[Stored dataset items]
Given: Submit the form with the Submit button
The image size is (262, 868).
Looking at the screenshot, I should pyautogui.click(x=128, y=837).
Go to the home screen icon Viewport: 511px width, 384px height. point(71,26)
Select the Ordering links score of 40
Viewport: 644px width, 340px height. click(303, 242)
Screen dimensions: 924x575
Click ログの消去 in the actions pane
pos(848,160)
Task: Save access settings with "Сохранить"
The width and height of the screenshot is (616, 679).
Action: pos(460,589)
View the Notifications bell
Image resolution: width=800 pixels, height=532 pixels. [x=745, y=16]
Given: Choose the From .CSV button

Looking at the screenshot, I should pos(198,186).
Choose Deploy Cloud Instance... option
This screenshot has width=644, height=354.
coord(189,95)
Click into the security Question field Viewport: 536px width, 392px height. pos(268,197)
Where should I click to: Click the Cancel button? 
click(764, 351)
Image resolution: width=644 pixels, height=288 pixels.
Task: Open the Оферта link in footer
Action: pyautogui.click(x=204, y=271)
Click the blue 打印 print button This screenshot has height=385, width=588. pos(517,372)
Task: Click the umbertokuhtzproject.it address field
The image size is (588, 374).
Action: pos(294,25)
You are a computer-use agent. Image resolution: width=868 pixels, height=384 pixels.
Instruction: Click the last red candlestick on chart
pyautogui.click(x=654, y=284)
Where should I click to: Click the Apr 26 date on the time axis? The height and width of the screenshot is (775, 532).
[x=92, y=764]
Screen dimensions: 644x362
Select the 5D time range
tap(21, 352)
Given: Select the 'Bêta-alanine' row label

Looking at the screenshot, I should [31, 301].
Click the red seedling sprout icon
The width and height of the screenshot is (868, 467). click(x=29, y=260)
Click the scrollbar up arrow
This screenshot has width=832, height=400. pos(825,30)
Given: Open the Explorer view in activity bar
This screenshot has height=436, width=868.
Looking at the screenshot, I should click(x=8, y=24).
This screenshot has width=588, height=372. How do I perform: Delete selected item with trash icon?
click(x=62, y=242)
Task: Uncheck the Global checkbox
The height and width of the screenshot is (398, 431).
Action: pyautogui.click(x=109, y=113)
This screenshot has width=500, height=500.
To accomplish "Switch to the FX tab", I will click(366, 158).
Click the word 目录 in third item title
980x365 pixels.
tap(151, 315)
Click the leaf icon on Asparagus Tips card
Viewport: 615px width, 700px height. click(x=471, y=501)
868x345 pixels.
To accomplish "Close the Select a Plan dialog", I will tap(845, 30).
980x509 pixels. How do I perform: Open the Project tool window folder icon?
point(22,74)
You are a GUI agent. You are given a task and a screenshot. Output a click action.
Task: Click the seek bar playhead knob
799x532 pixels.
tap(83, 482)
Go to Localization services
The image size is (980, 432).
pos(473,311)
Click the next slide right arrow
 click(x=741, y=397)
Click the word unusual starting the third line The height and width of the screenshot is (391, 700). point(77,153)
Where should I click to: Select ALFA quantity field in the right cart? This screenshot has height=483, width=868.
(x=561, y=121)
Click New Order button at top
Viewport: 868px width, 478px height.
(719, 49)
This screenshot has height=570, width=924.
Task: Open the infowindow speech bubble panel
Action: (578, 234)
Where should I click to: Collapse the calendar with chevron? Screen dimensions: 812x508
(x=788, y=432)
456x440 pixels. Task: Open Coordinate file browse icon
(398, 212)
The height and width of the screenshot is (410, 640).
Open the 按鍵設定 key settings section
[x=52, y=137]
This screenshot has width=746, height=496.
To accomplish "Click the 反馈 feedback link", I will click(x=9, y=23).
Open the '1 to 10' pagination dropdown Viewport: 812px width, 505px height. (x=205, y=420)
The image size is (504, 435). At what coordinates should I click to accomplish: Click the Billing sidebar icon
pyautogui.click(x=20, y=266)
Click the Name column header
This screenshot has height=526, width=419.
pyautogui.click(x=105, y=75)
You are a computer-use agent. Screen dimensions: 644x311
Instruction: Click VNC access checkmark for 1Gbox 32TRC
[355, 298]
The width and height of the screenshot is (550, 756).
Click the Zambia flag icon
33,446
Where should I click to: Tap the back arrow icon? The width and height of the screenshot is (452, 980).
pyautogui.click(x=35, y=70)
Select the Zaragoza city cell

▶ **ACTIVITY**
Please output the records once more, exactly as they were written.

▶ **EXERCISE RESULT**
Given: Submit the form with the Submit button
The image size is (262, 868).
Looking at the screenshot, I should pyautogui.click(x=128, y=837).
Go to the home screen icon Viewport: 511px width, 384px height. point(71,26)
Select the Ordering links score of 40
Viewport: 644px width, 340px height. click(303, 242)
Screen dimensions: 924x575
Click ログの消去 in the actions pane
pos(848,160)
Task: Save access settings with "Сохранить"
The width and height of the screenshot is (616, 679).
Action: pos(460,589)
View the Notifications bell
Image resolution: width=800 pixels, height=532 pixels. [x=745, y=16]
Given: Choose the From .CSV button

Looking at the screenshot, I should pos(198,186).
Choose Deploy Cloud Instance... option
This screenshot has width=644, height=354.
coord(189,95)
Click into the security Question field Viewport: 536px width, 392px height. pos(268,197)
Where should I click to: Click the Cancel button? 
click(764, 351)
Image resolution: width=644 pixels, height=288 pixels.
Task: Open the Оферта link in footer
Action: pyautogui.click(x=204, y=271)
Click the blue 打印 print button This screenshot has height=385, width=588. pos(517,372)
Task: Click the umbertokuhtzproject.it address field
The image size is (588, 374).
Action: pos(294,25)
You are a computer-use agent. Image resolution: width=868 pixels, height=384 pixels.
Instruction: Click the last red candlestick on chart
pyautogui.click(x=654, y=284)
Where should I click to: Click the Apr 26 date on the time axis? The height and width of the screenshot is (775, 532).
[x=92, y=764]
Screen dimensions: 644x362
Select the 5D time range
tap(21, 352)
Given: Select the 'Bêta-alanine' row label

Looking at the screenshot, I should [31, 301].
Click the red seedling sprout icon
The width and height of the screenshot is (868, 467). click(x=29, y=260)
Click the scrollbar up arrow
This screenshot has width=832, height=400. pos(825,30)
Given: Open the Explorer view in activity bar
This screenshot has height=436, width=868.
Looking at the screenshot, I should click(x=8, y=24).
This screenshot has width=588, height=372. How do I perform: Delete selected item with trash icon?
click(x=62, y=242)
Task: Uncheck the Global checkbox
The height and width of the screenshot is (398, 431).
Action: pyautogui.click(x=109, y=113)
This screenshot has width=500, height=500.
To accomplish "Switch to the FX tab", I will click(366, 158).
Click the word 目录 in third item title
980x365 pixels.
tap(151, 315)
Click the leaf icon on Asparagus Tips card
Viewport: 615px width, 700px height. click(x=471, y=501)
868x345 pixels.
To accomplish "Close the Select a Plan dialog", I will tap(845, 30).
980x509 pixels. How do I perform: Open the Project tool window folder icon?
point(22,74)
You are a GUI agent. You are given a task and a screenshot. Output a click action.
Task: Click the seek bar playhead knob
799x532 pixels.
tap(83, 482)
Go to Localization services
The image size is (980, 432).
pos(473,311)
Click the next slide right arrow
 click(x=741, y=397)
Click the word unusual starting the third line The height and width of the screenshot is (391, 700). point(77,153)
Where should I click to: Select ALFA quantity field in the right cart? This screenshot has height=483, width=868.
(x=561, y=121)
Click New Order button at top
Viewport: 868px width, 478px height.
(719, 49)
This screenshot has height=570, width=924.
Task: Open the infowindow speech bubble panel
Action: (578, 234)
Where should I click to: Collapse the calendar with chevron? Screen dimensions: 812x508
(x=788, y=432)
456x440 pixels. Task: Open Coordinate file browse icon
(398, 212)
The height and width of the screenshot is (410, 640).
Open the 按鍵設定 key settings section
[x=52, y=137]
This screenshot has width=746, height=496.
To accomplish "Click the 反馈 feedback link", I will click(x=9, y=23).
Open the '1 to 10' pagination dropdown Viewport: 812px width, 505px height. (x=205, y=420)
The image size is (504, 435). At what coordinates should I click to accomplish: Click the Billing sidebar icon
pyautogui.click(x=20, y=266)
Click the Name column header
This screenshot has height=526, width=419.
pyautogui.click(x=105, y=75)
You are a computer-use agent. Screen dimensions: 644x311
Instruction: Click VNC access checkmark for 1Gbox 32TRC
[355, 298]
The width and height of the screenshot is (550, 756).
Click the Zambia flag icon
33,446
Where should I click to: Tap the back arrow icon? The width and height of the screenshot is (452, 980).
pyautogui.click(x=35, y=70)
Select the Zaragoza city cell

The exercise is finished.